There’s a Hasidic parable: A young man asked an old rabbi, “In the past, in the golden days, we have heard that people used to see God with their own eyes, people used to encounter God. God used to walk on earth. God used to call people by their names. God was very close to men. What has happened now? Why is God not so close? Why can we not see him directly? Why is he hiding? Where has he gone? Why has he forgotten earth? Why does he not hold the hands of people stumbling in darkness? He used to do that earlier.”

The old rabbi looked at the disciple and said, “My son, he is still there where he used to be, but man has forgotten how to stoop low enough to see him.”

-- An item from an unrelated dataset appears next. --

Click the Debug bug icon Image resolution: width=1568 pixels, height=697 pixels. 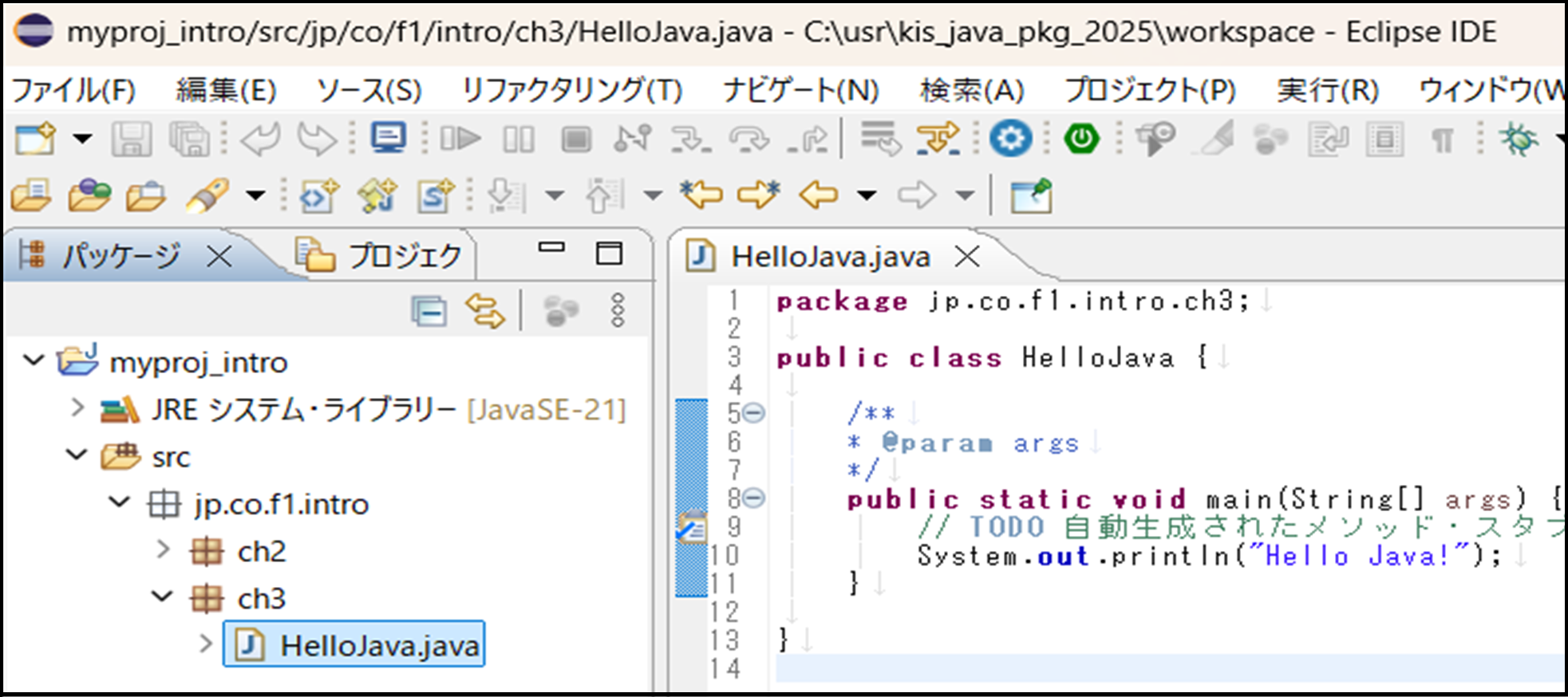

Man has forgotten how to stoop. Man stands very haughtily, very proudly, very erect—separate from God. Man has become an island, no longer part of the universal, the whole. God is exactly where he used to be—he is still trying to hold your hand but you are not willing to let him. He is still confronting you but you look sideways. He is still there, calling you by your own name but you are full of your own noise, the inner talk, the continuous chattering….

Man has forgotten to stoop, to bow down. In the course of struggling for technological progress, man has forgotten even the language of the divine. He has all the wealth at his feet and all the comforts provided by technological advancement to make him feel that he is living in heaven. But does he really live in heaven? He is more miserable than earlier. Why?

Because he has become more egoistic, haughtier. He has forgotten to bow down to the divine in every being. Otherwise it is very easy to see God, feel God, encounter God. God throbs in the heartbeat of all humans, birds animals. He grows in the trees and plants. He flows in the waterfalls, rivers and oceans. He is spread over in the rainbows around dark clouds in the vast sky. He shines in the stars, sun and moon. One does not need to go to any temple to pray. One could sit anywhere in nature and bow down—look within and without.